In 2024, as part of FASTA, we and our partners at Queensland DAF will evaluate metabarcoding for identification of fruit fly trap catches, as well as developing standard laboratory operating procedures for applying this technique for fruit fly monitoring and surveillance.

Our researchers have also developed metabarcoding technology as a surveillance tool for spotted-wing drosophila (SWD), a high priority exotic fruit fly pest that attacks ripening fruits, particularly berries.

Current SWD traps catch large numbers of non-pest drosophila fruit fly species, which must then be individually visually examined to ensure they are not SWD.

Research has focused on developing metabarcoding for rapid identification of insects in 'bulk' trap samples, paving the way for new scalable cost-effective surveillance programs for this and other highly destructive pests.

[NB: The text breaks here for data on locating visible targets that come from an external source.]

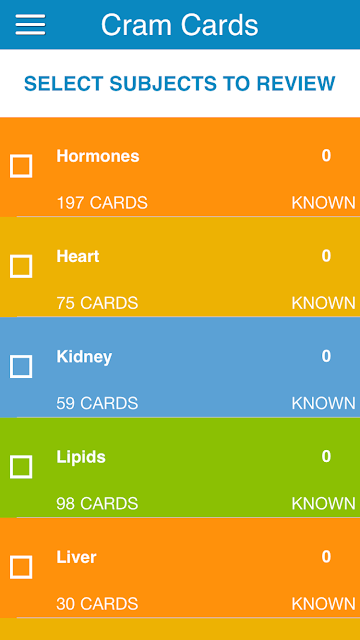Tap the 98 CARDS label
This screenshot has height=640, width=360.
[97, 504]
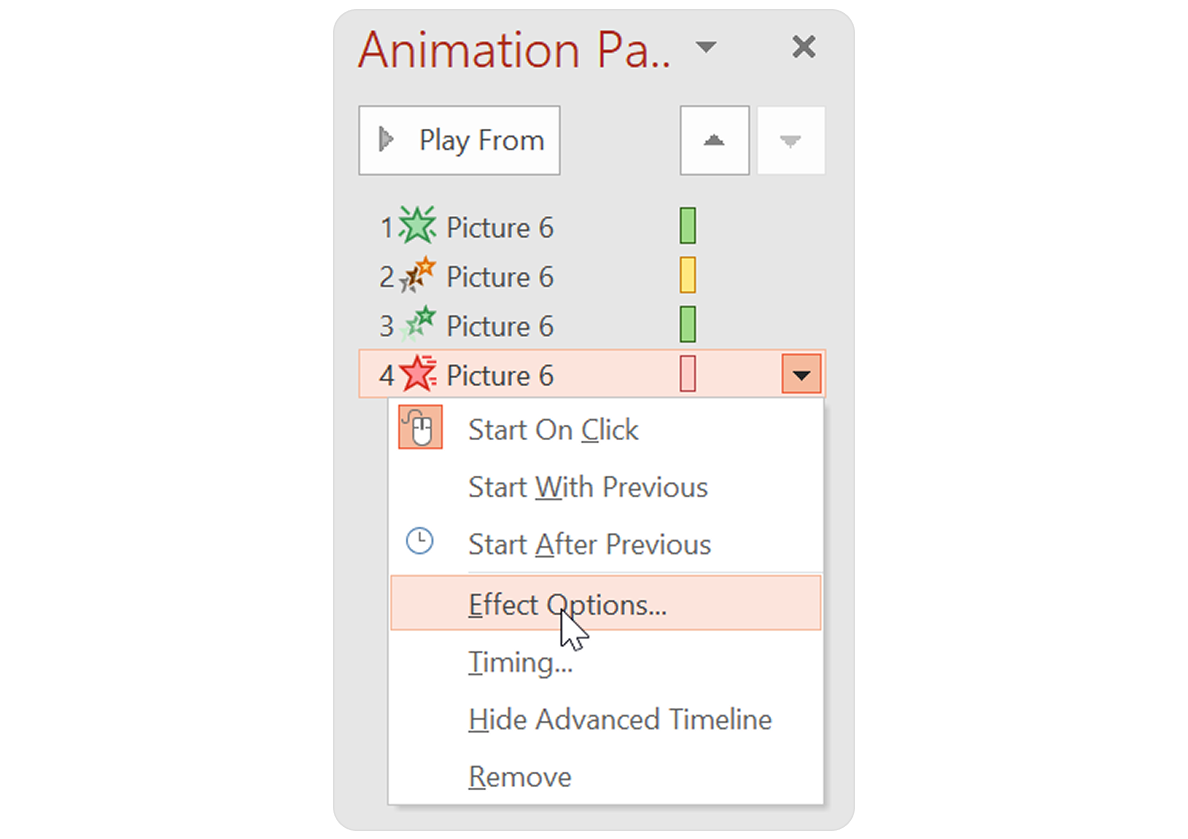The width and height of the screenshot is (1188, 839).
Task: Choose Remove from the context menu
Action: point(519,776)
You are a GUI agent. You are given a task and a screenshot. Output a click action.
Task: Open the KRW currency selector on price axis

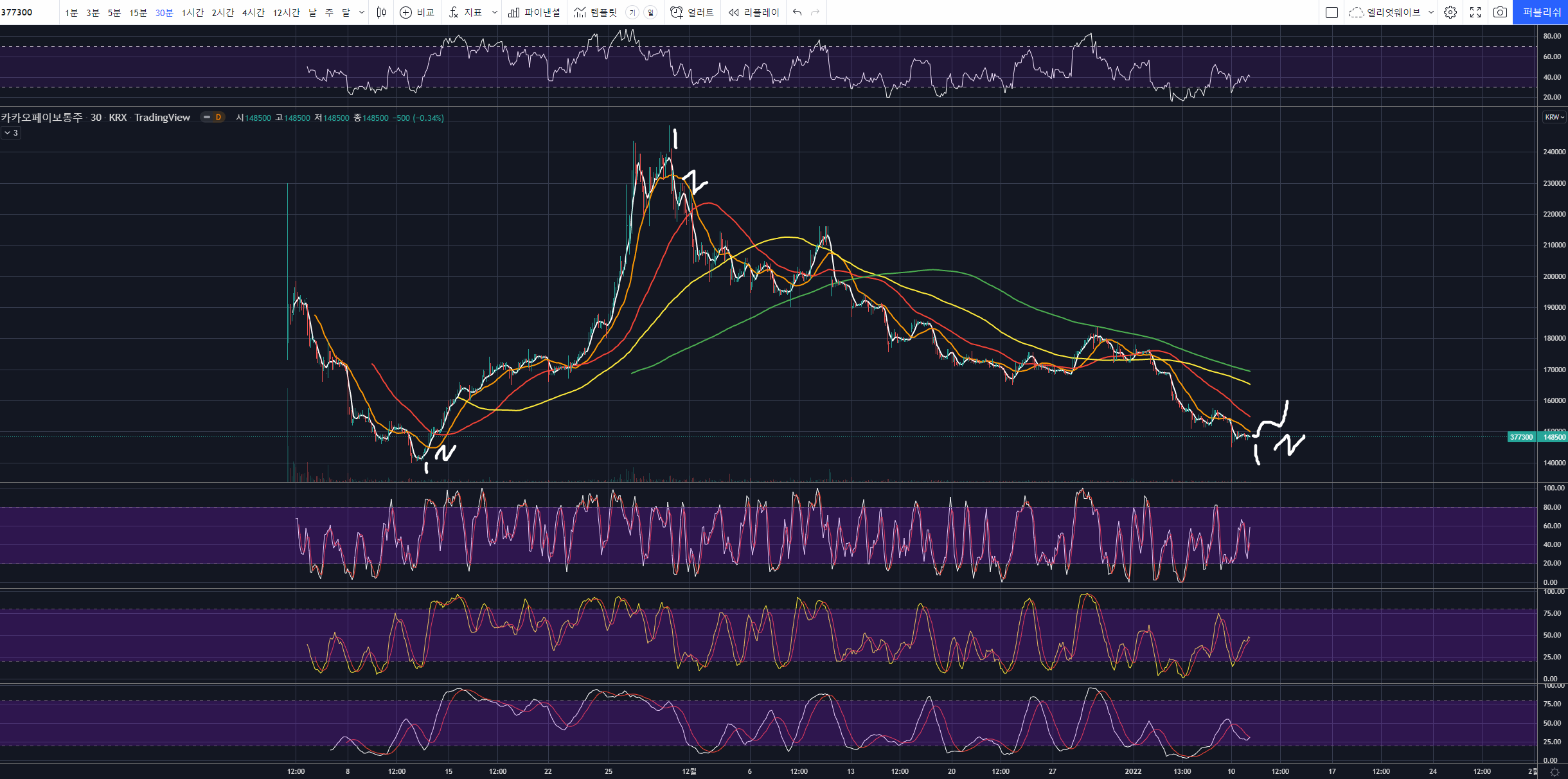pyautogui.click(x=1555, y=117)
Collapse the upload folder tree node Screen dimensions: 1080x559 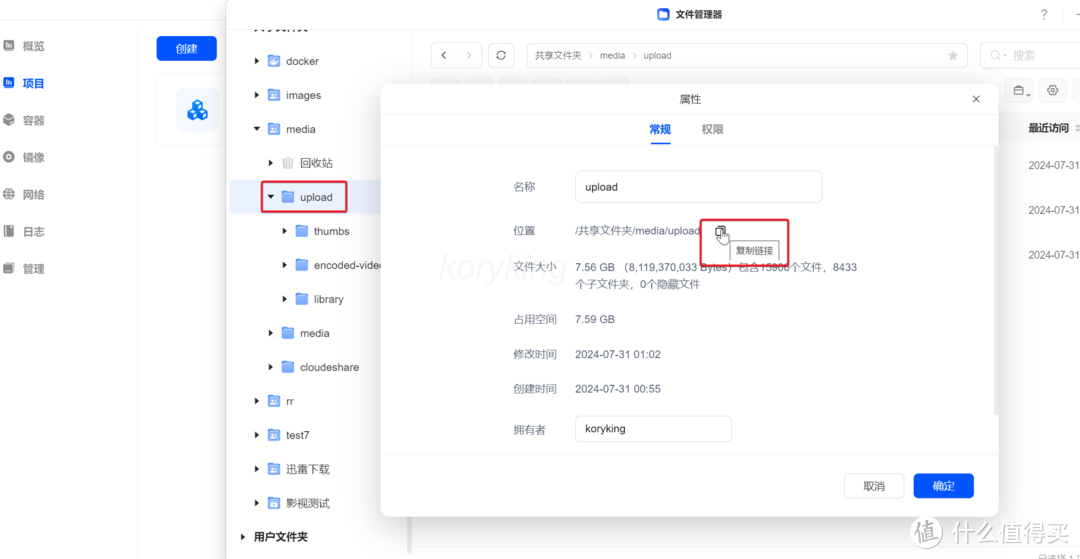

Over the past few years, we have applied metabarcoding for Drosophila species identification from exotic SWD surveillance trapping programs in Victoria, NSW and Queensland.

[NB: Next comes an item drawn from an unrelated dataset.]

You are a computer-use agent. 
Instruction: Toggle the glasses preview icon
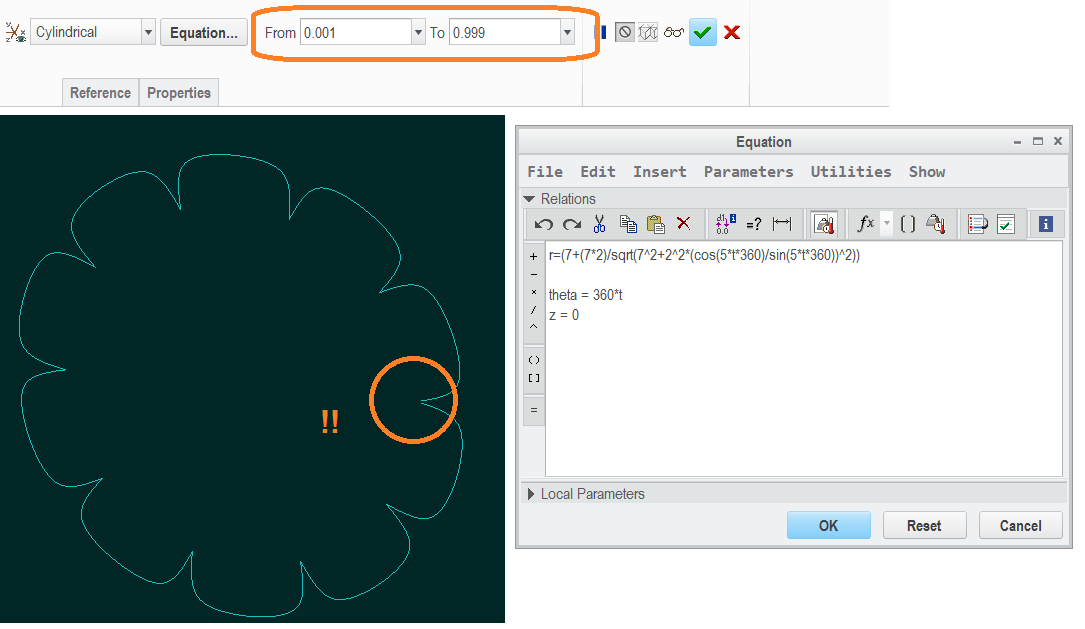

We have also extended the use of a technology called LAMP (loop mediated isothermal amplification), which can be used to quickly identify fruit fly eggs, larvae, and adults. LAMP can now identify major fruit fly pests including QFF and Medfly, high priority exotic pests such as SWD and the oriental fruit fly, as well as the lesser endemic pest (e.g. Jarvis’ fruit fly), and non-pest fruit fly species (such as island fly).

Other improvements to fruit fly molecular diagnostics (as part of FASTA) include developing new molecular tools for identification of morphologically similar species in fruit fly species complexes; including recent characterising of DNA variation to differentiate Queensland fruit fly from the closely related Bactrocera neohumeralis.

New genomic tools

Our researchers are developing fine-scale genomic tools for understanding genetic relationships between fruit fly pest populations, beginning with QFF (through FASTA).

These cutting-edge methods show potential for ‘tracking and tracing’ invasive flies at the critical early stages after an outbreak is detected, providing insights into their introduction pathway, population dynamics, movement patterns, and whether they represent a new incursion or local breeding population.

This novel information will improve the ability of biosecurity agencies and the horticulture industry to respond quickly and effectively to pest detections, thereby improving the chance of eradication and safeguarding fruit fly-free areas.

Additionally, our researchers are leveraging the increased availability of fruit fly genomes to understand the genetic mechanisms invasive fruit flies use to establish in new regions and fruit hosts, opening the door for new approaches to attract and exterminate these destructive pests.

Improved traps targeting female flies

Fruit fly traps contain attractant odours that lure adult flies into a trap and then kill them using an insecticidal bait.

Commercially available fruit fly traps either contain the synthetic odour 'cue-lure', which strongly attracts adult male QFF, or they contain a protein-based attractant (usually based on yeast) that attracts both sexes, but predominantly virgin (unmated) adult female flies.

New lures have now been developed (patents pending) that are based on fruit-odours and target mated female QFF, which directly damage fruits by 'stinging' fruits to lay their eggs.

Field trials have shown these new lures (and traps) can be more effective at trapping female flies compared to existing technologies.

Picture of Agriculture Victoria scientist Dr Jessi Henneken checking a fruit fly trap that contains a fruit mimic and lure that has been placed in grape vines.

Mass trapping fruit fly in table grapes

A recent project completed by us has been exploring the development of a mass trapping strategy for Queensland fruit fly in table grape vineyards.

The project trialled our newly developed 'mated female' fruit fly trap and looked at possible scenarios and strategies for mass trapping, including placing traps throughout the whole block, around the perimeter or in host trees and refuge sites.

Results showed that perimeter trapping might be the most cost-effective system for table grapes, but also revealed female QFF preferences for different grape varieties, and problems with using the current fruit-mimic trap design (a sticky trap) in and around Mildura where there are frequent dust storms.